▸ Challenge
Render the data below as a Markdown table with two columns, Row and Data line, and omit any blank lines. Begin at the line that contains "Sile (689, 2481)", stop after the line that contains "Nossos Serviços (75, 484)", and include only the lines in that span.
::::
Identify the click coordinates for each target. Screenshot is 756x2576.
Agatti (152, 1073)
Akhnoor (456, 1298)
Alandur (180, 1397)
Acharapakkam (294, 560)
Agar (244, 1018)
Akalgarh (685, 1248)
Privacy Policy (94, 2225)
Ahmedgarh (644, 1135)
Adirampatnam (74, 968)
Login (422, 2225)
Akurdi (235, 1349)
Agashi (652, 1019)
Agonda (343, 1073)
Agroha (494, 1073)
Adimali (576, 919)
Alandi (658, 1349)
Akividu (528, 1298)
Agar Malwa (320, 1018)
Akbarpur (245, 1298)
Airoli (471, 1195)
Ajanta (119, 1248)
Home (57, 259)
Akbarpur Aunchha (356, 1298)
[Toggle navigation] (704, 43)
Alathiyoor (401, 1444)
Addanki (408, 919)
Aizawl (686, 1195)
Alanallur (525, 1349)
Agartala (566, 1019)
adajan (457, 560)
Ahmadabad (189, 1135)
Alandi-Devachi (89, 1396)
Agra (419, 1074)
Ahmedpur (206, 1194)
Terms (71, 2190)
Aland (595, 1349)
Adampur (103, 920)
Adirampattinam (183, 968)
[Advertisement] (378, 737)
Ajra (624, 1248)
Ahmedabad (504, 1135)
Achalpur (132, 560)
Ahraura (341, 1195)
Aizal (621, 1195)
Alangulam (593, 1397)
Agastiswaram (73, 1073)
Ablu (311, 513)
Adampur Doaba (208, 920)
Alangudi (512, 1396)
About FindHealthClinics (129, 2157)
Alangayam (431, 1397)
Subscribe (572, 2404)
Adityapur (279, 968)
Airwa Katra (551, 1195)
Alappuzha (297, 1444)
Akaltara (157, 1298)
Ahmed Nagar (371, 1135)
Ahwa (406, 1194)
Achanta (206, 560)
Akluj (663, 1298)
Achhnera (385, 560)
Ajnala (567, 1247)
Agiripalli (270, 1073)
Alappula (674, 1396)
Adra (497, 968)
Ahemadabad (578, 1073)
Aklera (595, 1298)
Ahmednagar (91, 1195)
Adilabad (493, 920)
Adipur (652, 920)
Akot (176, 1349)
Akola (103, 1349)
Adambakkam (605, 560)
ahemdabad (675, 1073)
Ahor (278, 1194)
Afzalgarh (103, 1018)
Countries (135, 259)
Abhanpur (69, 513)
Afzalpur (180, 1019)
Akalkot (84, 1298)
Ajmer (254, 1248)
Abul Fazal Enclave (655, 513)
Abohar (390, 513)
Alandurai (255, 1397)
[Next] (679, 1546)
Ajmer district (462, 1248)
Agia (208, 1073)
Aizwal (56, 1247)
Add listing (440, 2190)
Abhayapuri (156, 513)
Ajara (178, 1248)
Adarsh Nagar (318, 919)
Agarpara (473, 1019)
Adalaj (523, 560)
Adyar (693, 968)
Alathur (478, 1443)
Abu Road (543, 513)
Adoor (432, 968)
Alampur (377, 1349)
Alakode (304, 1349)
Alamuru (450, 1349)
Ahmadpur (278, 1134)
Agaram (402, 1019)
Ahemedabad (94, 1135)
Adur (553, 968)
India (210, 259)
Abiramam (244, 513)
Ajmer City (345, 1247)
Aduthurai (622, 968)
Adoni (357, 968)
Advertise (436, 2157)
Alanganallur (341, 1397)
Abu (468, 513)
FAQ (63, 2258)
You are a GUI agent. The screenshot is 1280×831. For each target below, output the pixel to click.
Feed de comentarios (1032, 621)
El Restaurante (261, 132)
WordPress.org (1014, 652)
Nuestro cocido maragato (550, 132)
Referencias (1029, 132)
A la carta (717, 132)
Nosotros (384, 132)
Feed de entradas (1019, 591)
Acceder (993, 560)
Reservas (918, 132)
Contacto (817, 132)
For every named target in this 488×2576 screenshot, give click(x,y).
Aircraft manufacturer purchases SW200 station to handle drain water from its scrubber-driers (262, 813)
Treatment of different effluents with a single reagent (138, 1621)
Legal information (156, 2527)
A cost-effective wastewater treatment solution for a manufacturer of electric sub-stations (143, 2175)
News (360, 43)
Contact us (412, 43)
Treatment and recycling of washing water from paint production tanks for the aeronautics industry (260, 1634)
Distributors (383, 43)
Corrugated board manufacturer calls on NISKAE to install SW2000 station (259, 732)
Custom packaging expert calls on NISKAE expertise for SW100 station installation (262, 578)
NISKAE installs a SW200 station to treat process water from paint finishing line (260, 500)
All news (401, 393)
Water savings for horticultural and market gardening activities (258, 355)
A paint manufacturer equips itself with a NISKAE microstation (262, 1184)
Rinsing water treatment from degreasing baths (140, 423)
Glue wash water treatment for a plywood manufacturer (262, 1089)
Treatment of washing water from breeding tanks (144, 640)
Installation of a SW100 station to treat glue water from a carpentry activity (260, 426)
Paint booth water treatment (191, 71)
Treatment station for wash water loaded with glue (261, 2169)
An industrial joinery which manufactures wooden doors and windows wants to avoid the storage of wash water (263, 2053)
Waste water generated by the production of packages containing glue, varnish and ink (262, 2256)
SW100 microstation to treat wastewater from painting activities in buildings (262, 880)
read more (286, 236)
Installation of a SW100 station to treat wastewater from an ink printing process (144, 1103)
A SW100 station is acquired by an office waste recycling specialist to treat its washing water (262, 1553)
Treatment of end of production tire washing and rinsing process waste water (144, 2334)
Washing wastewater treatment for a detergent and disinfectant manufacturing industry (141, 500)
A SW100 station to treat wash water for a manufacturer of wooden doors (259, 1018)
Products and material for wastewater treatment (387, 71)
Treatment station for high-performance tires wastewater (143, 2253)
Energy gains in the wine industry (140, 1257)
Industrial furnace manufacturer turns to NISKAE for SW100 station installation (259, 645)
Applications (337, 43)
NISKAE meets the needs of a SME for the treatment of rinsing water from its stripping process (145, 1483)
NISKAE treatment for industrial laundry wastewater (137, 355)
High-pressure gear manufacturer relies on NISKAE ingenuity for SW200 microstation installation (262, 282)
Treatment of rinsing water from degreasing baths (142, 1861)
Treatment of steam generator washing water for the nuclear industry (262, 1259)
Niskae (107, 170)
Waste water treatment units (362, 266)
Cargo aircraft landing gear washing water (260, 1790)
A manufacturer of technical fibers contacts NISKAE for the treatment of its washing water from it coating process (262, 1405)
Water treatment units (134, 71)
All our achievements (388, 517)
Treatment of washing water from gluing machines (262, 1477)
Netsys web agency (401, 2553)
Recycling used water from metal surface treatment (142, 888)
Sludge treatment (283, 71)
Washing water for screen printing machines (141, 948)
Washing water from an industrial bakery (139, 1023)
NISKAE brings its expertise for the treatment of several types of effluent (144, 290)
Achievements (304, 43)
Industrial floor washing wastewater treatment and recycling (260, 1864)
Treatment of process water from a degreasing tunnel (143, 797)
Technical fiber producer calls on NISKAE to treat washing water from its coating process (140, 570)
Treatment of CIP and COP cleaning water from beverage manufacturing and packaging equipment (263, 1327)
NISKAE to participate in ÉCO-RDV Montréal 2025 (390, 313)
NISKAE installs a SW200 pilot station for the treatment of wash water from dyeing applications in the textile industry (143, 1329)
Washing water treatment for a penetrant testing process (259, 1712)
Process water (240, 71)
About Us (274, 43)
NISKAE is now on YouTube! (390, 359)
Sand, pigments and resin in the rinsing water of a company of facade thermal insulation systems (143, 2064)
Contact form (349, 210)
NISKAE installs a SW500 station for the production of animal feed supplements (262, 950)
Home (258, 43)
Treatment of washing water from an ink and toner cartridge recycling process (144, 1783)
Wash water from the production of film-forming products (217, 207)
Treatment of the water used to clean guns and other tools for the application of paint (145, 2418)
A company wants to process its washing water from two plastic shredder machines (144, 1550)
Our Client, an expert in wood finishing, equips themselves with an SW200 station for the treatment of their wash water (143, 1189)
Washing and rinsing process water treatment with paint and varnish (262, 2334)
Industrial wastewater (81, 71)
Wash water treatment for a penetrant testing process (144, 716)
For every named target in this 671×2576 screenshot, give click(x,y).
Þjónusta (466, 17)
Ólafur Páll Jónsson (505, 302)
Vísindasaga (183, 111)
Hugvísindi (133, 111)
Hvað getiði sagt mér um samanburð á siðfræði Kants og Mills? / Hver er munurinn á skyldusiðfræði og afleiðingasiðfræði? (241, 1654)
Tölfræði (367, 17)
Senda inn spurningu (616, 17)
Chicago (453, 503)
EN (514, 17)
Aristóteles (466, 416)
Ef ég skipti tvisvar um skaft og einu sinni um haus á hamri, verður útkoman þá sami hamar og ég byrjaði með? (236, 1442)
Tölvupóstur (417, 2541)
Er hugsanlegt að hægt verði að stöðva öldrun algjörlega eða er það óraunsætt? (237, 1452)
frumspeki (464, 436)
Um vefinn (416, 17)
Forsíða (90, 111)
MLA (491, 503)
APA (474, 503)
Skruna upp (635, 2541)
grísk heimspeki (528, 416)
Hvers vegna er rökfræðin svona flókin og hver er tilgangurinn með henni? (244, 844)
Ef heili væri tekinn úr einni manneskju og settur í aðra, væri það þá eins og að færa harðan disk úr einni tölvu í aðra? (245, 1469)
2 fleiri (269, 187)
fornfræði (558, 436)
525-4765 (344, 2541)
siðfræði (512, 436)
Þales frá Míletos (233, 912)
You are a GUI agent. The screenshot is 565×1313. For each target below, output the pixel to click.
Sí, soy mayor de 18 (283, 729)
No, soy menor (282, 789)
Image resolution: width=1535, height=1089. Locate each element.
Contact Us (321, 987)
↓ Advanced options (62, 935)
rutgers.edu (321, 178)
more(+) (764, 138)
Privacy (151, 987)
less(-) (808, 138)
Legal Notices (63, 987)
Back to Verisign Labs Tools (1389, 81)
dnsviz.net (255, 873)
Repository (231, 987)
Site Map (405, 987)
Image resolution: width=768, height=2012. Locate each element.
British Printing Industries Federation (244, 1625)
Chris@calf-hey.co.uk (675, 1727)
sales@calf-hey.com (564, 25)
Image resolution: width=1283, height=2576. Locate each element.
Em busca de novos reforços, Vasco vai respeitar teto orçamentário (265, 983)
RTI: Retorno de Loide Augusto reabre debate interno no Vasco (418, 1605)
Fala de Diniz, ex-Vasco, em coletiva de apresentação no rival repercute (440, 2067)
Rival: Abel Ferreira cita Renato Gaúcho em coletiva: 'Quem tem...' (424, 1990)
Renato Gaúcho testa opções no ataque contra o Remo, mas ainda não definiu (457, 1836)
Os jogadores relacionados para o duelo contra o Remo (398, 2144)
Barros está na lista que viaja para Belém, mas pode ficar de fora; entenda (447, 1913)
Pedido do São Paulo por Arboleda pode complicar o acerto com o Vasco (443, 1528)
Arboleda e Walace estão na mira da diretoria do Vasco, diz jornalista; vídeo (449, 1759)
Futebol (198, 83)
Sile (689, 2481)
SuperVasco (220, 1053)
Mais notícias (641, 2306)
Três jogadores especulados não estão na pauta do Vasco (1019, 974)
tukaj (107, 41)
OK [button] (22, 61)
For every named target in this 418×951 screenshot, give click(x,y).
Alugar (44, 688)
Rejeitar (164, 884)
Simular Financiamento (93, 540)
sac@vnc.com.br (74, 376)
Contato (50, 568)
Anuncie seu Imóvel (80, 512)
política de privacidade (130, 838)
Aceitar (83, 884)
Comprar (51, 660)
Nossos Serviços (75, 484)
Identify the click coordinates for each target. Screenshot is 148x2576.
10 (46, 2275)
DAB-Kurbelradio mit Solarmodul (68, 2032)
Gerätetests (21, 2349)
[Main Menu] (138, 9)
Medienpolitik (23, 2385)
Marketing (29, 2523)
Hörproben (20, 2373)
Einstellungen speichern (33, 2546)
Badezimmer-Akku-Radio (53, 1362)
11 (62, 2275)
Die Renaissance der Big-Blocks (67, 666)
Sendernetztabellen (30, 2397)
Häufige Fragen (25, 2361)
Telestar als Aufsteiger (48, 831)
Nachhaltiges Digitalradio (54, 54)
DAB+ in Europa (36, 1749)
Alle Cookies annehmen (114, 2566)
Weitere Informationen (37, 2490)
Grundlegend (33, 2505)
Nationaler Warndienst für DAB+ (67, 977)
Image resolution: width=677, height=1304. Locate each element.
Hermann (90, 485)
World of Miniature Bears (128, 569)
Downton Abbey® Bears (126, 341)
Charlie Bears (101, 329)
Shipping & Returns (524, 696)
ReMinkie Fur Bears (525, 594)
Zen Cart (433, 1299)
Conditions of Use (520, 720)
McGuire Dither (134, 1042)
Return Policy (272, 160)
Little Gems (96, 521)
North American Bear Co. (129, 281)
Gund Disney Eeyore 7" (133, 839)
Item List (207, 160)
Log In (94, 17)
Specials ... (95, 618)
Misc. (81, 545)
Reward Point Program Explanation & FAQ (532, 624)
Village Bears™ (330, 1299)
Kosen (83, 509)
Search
::::
▸ Solution to the problem
| Row | Data line |
|---|---|
| 1 | Sile (689, 2481) |
| 2 | SuperVasco (220, 1053) |
| 3 | Mais notícias (641, 2306) |
| 4 | Três jogadores especulados não estão na pauta do Vasco (1019, 974) |
| 5 | tukaj (107, 41) |
| 6 | OK [button] (22, 61) |
| 7 | For every named target in this 418×951 screenshot, give click(x,y). |
| 8 | Alugar (44, 688) |
| 9 | Rejeitar (164, 884) |
| 10 | Simular Financiamento (93, 540) |
| 11 | sac@vnc.com.br (74, 376) |
| 12 | Contato (50, 568) |
| 13 | Anuncie seu Imóvel (80, 512) |
| 14 | política de privacidade (130, 838) |
| 15 | Aceitar (83, 884) |
| 16 | Comprar (51, 660) |
| 17 | Nossos Serviços (75, 484) |